▶ TASK TO CARRY OUT
Update the part that opens with the line containing "Blockchain Training Alliance (631, 855)" and closes with the line containing "Email (440, 645)", writing it out again with "Alliance" changed to "Association" and every other line left unchanged.

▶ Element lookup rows

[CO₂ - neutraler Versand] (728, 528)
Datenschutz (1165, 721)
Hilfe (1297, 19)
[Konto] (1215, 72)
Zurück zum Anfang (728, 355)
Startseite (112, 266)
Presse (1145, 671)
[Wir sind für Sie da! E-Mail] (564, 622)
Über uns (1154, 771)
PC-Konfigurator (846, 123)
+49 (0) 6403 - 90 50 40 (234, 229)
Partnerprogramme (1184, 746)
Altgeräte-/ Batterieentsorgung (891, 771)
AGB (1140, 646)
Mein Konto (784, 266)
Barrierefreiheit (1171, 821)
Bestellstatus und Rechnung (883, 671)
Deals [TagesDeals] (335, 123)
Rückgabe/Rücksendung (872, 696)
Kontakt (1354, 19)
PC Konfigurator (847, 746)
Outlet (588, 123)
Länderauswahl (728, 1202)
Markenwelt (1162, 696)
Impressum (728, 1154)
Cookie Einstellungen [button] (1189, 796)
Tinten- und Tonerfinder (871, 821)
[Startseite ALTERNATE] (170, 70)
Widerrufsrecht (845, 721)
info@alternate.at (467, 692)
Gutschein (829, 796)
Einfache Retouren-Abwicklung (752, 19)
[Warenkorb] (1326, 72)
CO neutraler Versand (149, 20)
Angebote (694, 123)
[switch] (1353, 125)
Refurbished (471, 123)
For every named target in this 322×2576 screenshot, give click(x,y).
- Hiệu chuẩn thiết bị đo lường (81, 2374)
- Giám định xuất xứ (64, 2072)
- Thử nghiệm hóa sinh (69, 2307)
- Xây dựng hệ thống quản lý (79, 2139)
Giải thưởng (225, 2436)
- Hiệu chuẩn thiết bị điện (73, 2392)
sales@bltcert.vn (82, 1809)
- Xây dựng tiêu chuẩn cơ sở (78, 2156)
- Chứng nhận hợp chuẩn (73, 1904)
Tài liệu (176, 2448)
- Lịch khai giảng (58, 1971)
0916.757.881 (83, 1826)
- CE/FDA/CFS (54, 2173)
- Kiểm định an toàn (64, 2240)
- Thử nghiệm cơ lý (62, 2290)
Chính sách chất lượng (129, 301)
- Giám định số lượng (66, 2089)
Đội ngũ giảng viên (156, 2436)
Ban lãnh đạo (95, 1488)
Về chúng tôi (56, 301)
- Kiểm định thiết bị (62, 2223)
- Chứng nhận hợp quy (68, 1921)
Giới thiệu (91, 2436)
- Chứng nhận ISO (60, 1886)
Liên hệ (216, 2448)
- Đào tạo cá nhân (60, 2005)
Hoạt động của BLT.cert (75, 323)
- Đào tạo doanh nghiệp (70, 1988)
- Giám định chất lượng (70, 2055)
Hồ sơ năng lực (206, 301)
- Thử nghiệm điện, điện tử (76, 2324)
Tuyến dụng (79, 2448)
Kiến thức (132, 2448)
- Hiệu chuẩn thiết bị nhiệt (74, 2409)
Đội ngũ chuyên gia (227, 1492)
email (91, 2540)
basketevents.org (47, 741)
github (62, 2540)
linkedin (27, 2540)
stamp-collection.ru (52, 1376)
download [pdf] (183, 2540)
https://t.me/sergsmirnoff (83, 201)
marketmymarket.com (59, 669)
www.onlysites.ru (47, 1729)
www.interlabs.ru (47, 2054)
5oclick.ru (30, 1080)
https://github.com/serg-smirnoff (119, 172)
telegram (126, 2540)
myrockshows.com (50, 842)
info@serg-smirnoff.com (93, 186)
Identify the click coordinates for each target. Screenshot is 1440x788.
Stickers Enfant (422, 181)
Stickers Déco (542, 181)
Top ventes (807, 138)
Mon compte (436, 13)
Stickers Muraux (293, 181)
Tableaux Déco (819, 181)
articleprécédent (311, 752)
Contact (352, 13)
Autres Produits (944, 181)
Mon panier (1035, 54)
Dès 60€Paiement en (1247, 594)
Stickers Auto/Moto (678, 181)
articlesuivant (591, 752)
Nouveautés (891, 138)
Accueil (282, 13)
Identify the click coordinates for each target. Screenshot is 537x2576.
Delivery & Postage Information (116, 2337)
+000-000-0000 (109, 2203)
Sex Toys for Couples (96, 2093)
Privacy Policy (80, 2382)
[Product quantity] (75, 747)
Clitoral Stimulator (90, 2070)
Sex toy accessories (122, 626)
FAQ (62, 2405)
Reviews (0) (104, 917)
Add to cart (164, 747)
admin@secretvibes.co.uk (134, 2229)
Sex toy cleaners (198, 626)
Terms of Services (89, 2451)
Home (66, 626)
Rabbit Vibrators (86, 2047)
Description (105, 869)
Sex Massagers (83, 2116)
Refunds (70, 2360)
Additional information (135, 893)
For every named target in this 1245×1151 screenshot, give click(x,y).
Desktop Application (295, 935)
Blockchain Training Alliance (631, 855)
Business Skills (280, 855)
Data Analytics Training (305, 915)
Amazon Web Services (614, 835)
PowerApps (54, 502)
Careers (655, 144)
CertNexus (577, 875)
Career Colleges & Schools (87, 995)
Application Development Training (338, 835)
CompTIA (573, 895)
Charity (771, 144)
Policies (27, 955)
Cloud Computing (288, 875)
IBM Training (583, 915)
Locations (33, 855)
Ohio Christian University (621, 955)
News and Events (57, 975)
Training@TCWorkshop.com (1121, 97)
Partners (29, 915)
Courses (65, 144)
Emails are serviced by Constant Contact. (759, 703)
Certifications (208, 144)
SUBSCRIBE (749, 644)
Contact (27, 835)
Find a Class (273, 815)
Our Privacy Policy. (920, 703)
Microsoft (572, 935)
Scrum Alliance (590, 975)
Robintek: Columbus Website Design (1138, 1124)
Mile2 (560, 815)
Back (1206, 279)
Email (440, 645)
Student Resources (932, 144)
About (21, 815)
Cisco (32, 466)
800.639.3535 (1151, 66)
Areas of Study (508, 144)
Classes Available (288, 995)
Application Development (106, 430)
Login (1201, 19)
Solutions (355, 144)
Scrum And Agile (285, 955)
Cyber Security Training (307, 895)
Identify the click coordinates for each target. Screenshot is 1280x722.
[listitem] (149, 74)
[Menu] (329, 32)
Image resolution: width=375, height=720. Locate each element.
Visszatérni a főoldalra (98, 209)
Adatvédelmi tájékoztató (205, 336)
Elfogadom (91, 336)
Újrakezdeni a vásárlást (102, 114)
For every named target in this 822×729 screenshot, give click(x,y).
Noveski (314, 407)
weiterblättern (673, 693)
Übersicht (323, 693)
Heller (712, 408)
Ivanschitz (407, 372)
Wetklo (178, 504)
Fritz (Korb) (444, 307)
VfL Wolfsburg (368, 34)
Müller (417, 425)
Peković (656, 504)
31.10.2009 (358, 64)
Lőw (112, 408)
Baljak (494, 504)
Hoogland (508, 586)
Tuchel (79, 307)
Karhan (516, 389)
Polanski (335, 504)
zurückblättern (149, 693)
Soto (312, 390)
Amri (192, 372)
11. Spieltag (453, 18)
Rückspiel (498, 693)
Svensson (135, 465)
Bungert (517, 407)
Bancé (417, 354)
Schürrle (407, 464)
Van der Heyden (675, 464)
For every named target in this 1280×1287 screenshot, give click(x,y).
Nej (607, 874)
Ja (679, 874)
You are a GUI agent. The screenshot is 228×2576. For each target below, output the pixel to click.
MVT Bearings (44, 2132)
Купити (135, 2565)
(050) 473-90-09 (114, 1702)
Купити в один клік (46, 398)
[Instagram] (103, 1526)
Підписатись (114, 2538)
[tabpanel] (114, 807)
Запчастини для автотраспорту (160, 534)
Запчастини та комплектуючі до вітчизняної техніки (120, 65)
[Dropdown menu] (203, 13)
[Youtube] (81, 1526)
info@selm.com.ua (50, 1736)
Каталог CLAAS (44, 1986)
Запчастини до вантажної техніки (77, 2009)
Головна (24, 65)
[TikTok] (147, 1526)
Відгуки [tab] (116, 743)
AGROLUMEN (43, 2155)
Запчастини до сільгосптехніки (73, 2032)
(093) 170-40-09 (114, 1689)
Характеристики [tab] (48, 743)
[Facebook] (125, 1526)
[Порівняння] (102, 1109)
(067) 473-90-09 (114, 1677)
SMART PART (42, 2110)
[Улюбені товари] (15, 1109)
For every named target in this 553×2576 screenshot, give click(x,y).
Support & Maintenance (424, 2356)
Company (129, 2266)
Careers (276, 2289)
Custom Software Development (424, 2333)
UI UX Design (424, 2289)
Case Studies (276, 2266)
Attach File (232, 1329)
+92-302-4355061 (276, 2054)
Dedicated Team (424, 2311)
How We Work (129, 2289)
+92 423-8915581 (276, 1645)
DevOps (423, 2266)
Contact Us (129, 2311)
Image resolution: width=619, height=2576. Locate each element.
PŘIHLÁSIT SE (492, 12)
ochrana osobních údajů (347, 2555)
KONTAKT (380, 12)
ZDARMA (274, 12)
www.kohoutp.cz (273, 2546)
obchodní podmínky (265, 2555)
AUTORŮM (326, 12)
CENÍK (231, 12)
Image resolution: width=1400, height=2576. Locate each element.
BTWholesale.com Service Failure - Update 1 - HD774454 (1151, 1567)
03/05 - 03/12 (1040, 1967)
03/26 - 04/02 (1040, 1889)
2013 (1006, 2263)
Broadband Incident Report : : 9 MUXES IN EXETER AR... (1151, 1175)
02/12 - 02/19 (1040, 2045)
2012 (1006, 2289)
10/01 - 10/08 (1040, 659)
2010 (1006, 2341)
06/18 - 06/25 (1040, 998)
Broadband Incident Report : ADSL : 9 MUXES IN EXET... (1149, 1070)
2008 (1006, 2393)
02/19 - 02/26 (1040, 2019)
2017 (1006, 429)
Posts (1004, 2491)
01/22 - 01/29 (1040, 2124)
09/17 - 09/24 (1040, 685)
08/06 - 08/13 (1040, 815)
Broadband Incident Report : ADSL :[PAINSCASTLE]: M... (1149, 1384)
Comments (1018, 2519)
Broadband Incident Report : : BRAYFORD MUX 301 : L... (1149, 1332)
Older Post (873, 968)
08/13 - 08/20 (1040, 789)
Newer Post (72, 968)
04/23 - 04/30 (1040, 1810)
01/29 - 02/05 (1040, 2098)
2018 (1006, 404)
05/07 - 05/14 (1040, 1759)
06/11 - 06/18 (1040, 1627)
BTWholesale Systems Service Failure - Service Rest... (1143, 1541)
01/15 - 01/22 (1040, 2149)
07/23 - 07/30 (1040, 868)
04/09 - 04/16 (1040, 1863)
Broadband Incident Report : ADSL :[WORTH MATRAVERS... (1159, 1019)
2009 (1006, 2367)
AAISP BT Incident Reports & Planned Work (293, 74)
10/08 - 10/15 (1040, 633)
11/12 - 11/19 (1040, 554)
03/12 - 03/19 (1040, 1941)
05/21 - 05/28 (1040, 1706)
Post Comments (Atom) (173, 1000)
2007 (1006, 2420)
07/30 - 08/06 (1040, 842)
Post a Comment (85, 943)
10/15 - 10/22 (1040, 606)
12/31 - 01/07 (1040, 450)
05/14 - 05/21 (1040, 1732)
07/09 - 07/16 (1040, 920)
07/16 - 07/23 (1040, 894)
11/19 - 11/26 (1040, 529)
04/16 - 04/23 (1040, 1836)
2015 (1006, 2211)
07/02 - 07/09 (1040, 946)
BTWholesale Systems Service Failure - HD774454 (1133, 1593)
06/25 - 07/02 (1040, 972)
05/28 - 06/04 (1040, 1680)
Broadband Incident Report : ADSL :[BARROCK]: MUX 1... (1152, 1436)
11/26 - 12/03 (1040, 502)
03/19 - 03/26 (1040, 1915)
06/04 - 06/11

▶ RESULT OF THE TASK
Blockchain Training Association (631, 855)
Business Skills (280, 855)
Data Analytics Training (305, 915)
Amazon Web Services (614, 835)
PowerApps (54, 502)
Careers (655, 144)
CertNexus (577, 875)
Career Colleges & Schools (87, 995)
Application Development Training (338, 835)
CompTIA (573, 895)
Charity (771, 144)
Policies (27, 955)
Cloud Computing (288, 875)
IBM Training (583, 915)
Locations (33, 855)
Ohio Christian University (621, 955)
News and Events (57, 975)
Training@TCWorkshop.com (1121, 97)
Partners (29, 915)
Courses (65, 144)
Emails are serviced by Constant Contact. (759, 703)
Certifications (208, 144)
SUBSCRIBE (749, 644)
Contact (27, 835)
Find a Class (273, 815)
Our Privacy Policy. (920, 703)
Microsoft (572, 935)
Scrum Association (590, 975)
Robintek: Columbus Website Design (1138, 1124)
Mile2 (560, 815)
Back (1206, 279)
Email (440, 645)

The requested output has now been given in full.